Ronald Brautigam, piano

THIS is a cracking little CD. I know I rarely really hate a record reviewed here, but also rarely do I love one.

But this is marvellous. It doesn't have grandiose sweeping themes or terrific tenors and sublime sopranos. It's one man and a piano and it shows that is really all you need.

The music trips forth from Ronald Brautigan's fingers like cascading water, making some listeners probably wish they had stuck with their piano lessons. To be able to play like this!

It is straightforward, attractive, late 18th Century fair - one of my favourite periods in classical music, when audiences were spoilt by the genius of their composers, of which Haydn was definitely a leading example. I particularly love his Nelson Mass and The Creation.

Here Bis has provided a series of sonatas, each a self-contained 12 to 17 minutes. Listen to them one at a time or back-to-back.
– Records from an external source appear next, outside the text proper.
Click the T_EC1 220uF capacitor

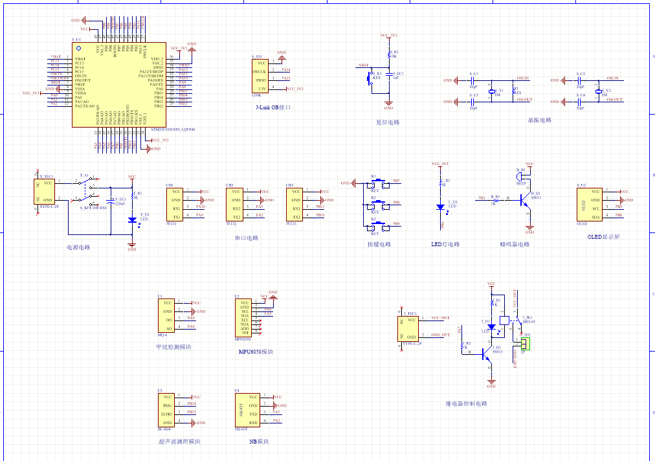(111, 202)
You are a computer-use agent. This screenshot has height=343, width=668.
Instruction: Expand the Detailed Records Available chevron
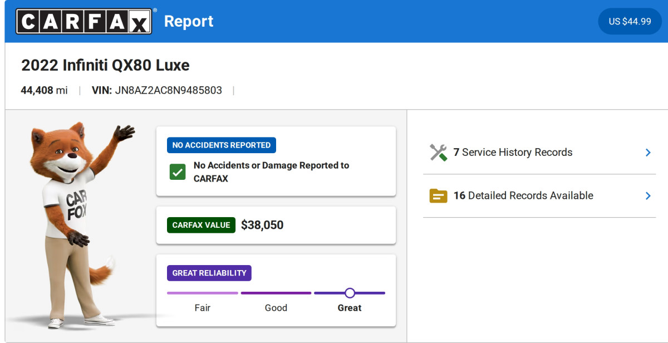click(648, 196)
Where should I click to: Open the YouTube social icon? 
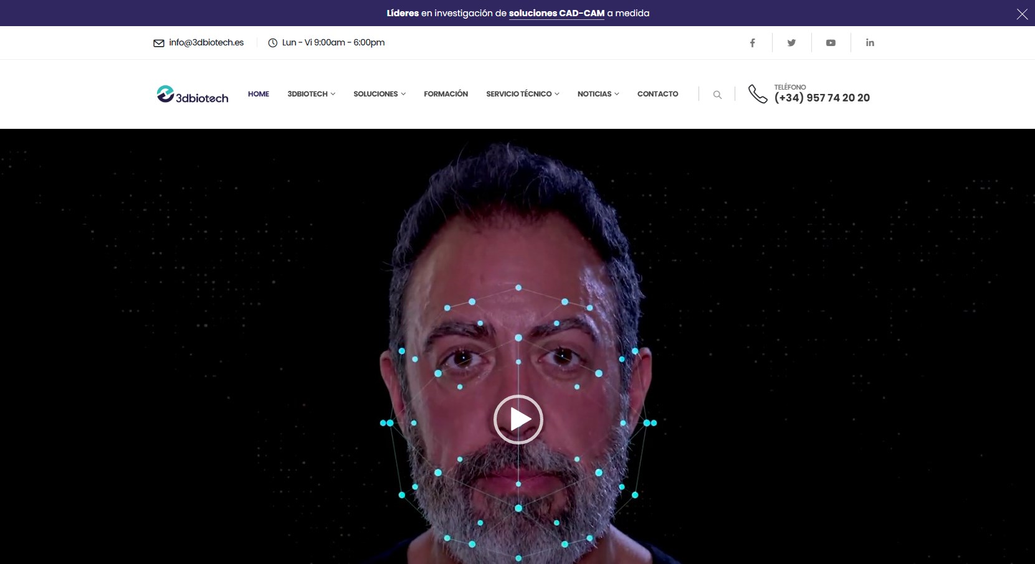[x=831, y=43]
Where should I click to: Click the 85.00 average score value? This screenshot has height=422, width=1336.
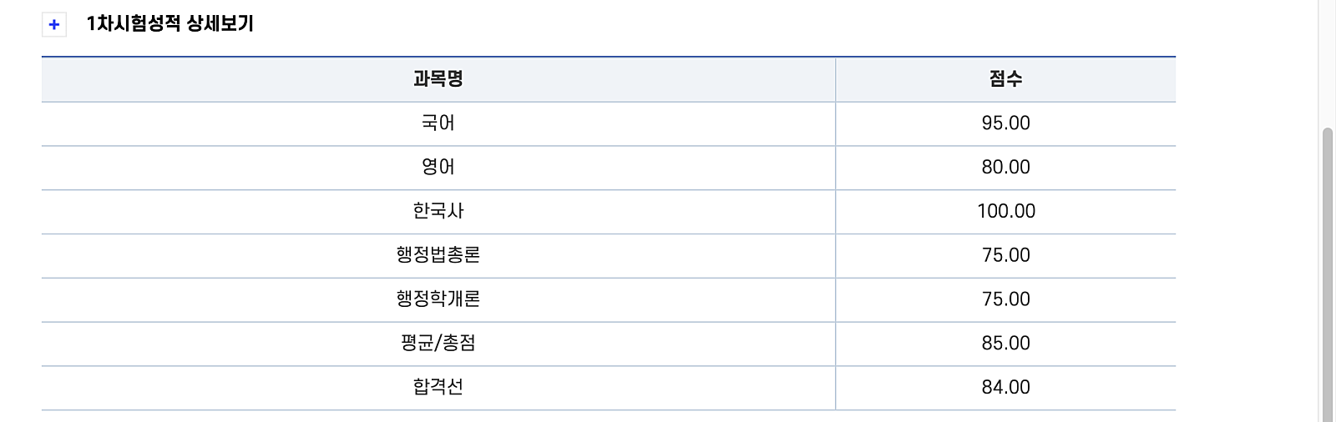[1005, 344]
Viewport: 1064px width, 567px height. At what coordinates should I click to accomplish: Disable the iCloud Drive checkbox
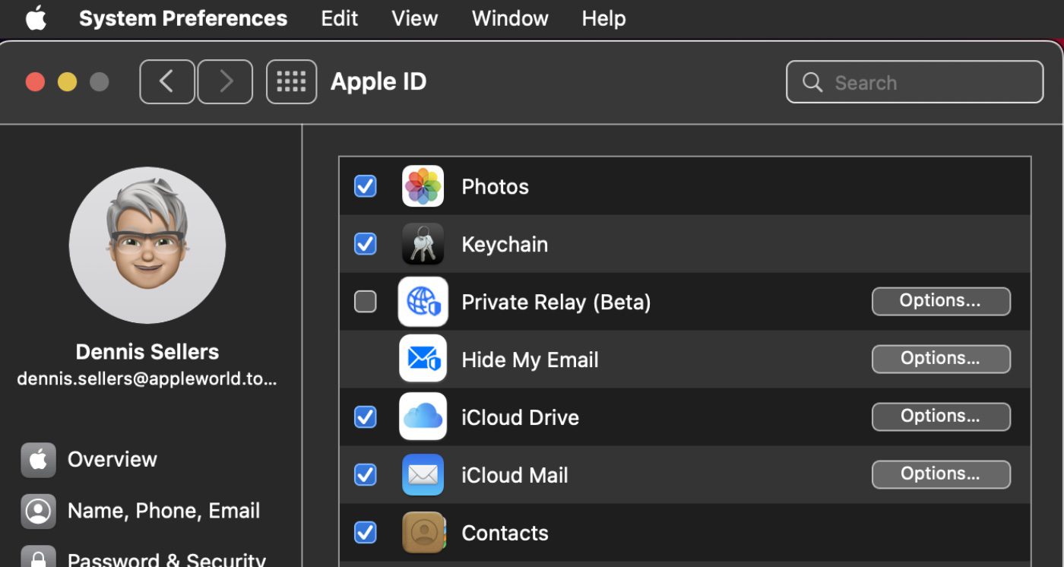click(x=366, y=417)
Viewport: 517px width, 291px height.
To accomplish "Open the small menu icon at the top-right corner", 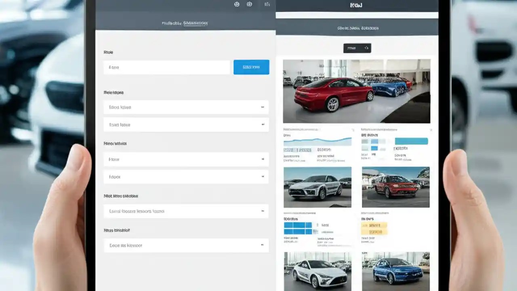I will [x=266, y=4].
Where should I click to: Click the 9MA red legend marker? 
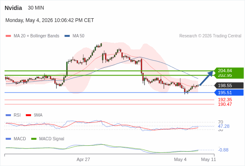(x=28, y=115)
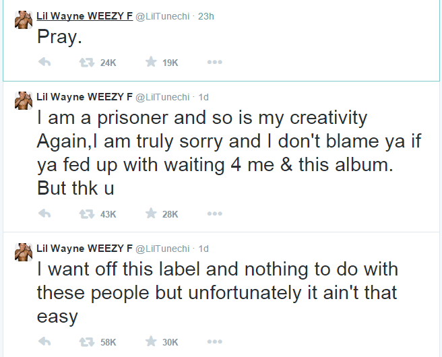Retweet the "I want off this label" tweet
The width and height of the screenshot is (442, 357).
(x=87, y=342)
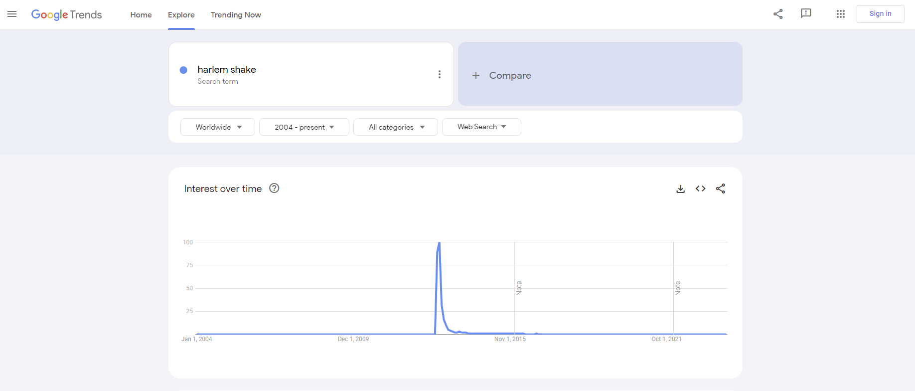Open the Google apps grid

(x=841, y=14)
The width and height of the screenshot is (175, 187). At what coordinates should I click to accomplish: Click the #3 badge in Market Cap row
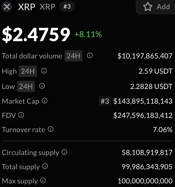(x=105, y=101)
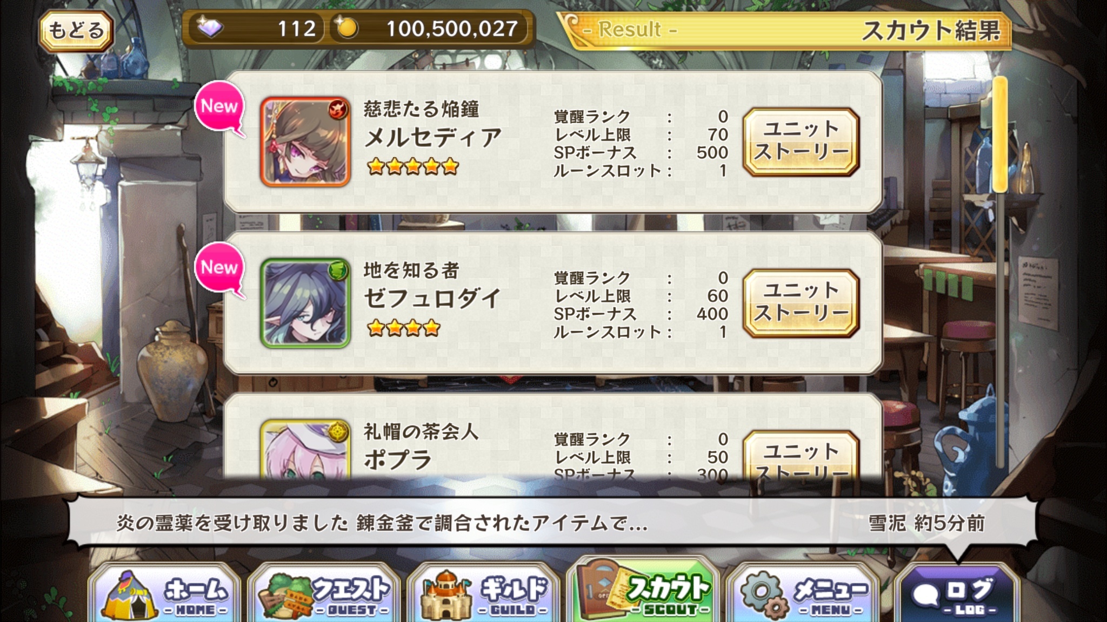
Task: Open ポプラ character portrait
Action: point(305,449)
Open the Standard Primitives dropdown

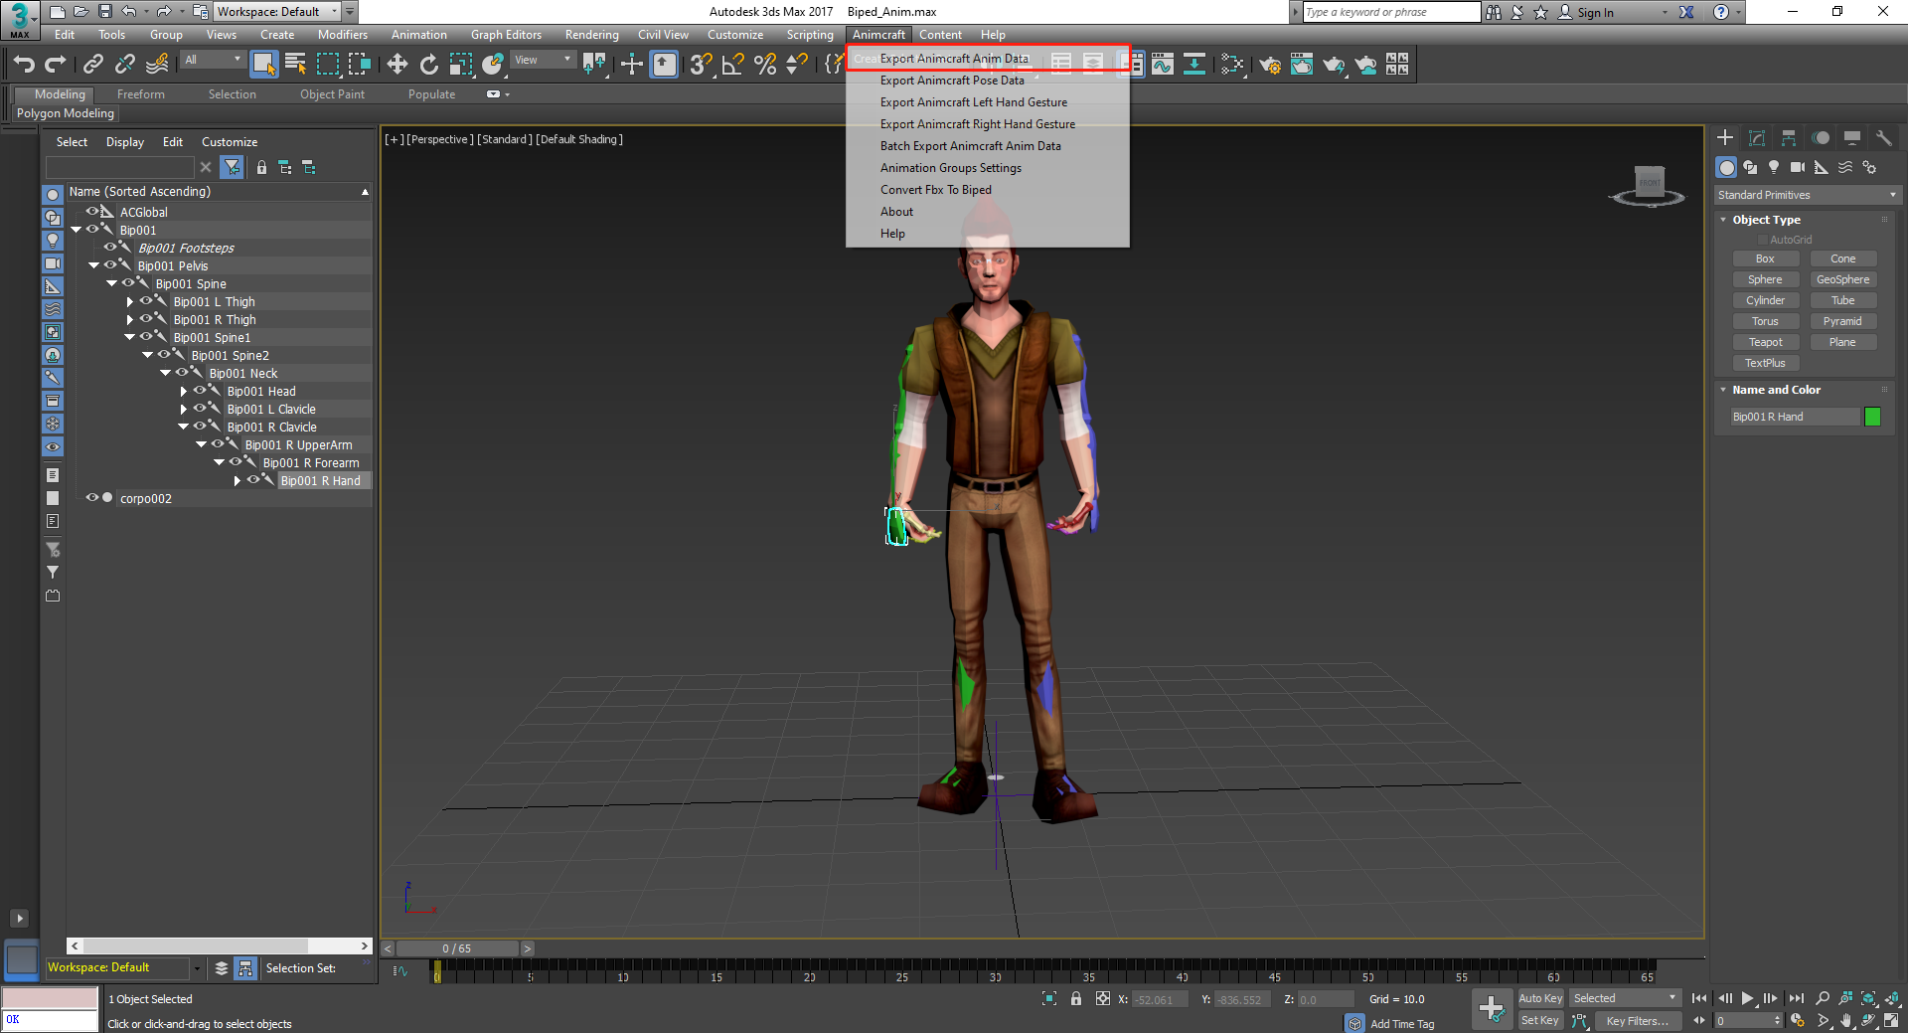pyautogui.click(x=1806, y=195)
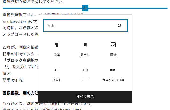Click the 簡単ですね text line
This screenshot has width=170, height=110.
point(13,80)
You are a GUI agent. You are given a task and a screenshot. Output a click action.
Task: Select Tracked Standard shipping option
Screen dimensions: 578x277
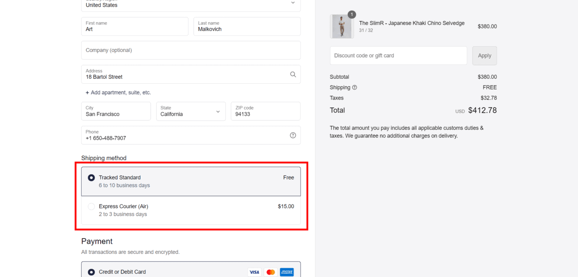pos(92,177)
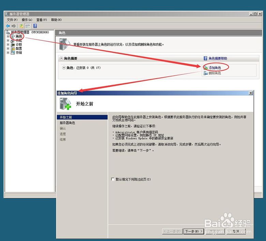Open the 文件(F) menu

tap(12, 20)
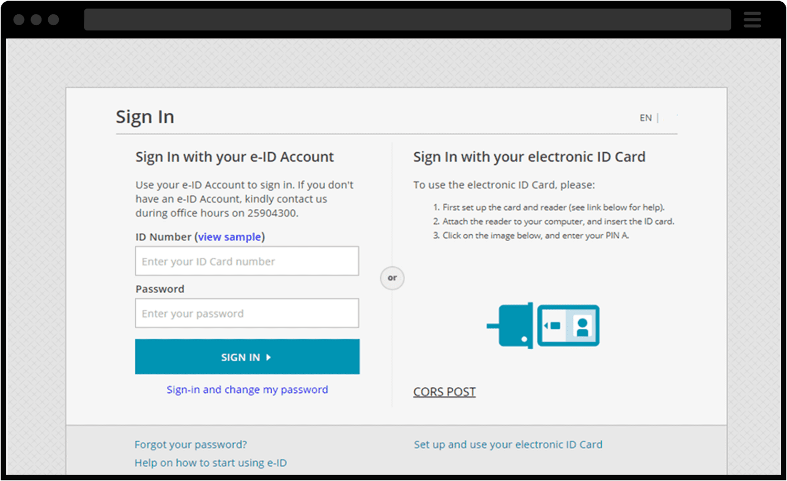Screen dimensions: 787x481
Task: Click the arrow inside the SIGN IN button
Action: 269,357
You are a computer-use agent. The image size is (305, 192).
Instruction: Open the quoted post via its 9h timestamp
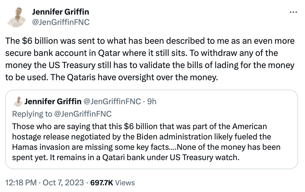point(152,101)
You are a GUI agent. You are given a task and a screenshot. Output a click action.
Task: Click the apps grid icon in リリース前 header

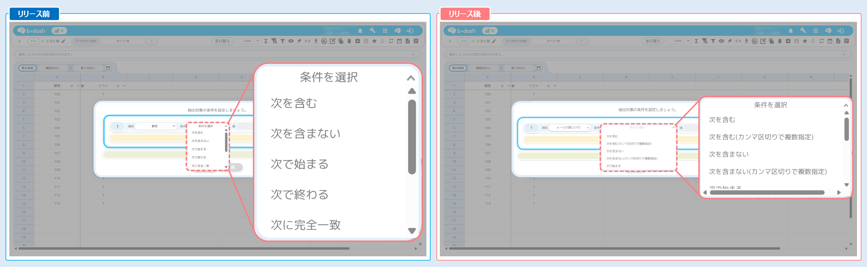pyautogui.click(x=385, y=31)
Unfortunately, although I would love to go on and tell you more about the background of the works, how they relate to the year 1776, and why Joseph Haydn wrote them, the first six pages of the review CD's programme notes were missing.

The French notes give a bit of an idea. "Un sourire de contentment traversa son visage" (a smile of contentment crosses his face - that much I can translate).

The gist is that Haydn, spending time at Ascot and passing a "le beau temps d'ete" thinks of his young colleague Mozart and the fact that he would have loved to have been with him at the races. Unfortunately, it's 1792 and Mozart has been dead six months.

The French text runs out then as well, so I can't tell you how Haydn's ponderings end.

But in the grand scheme of things it doesn't really matter because as we all know, music speaks louder than words.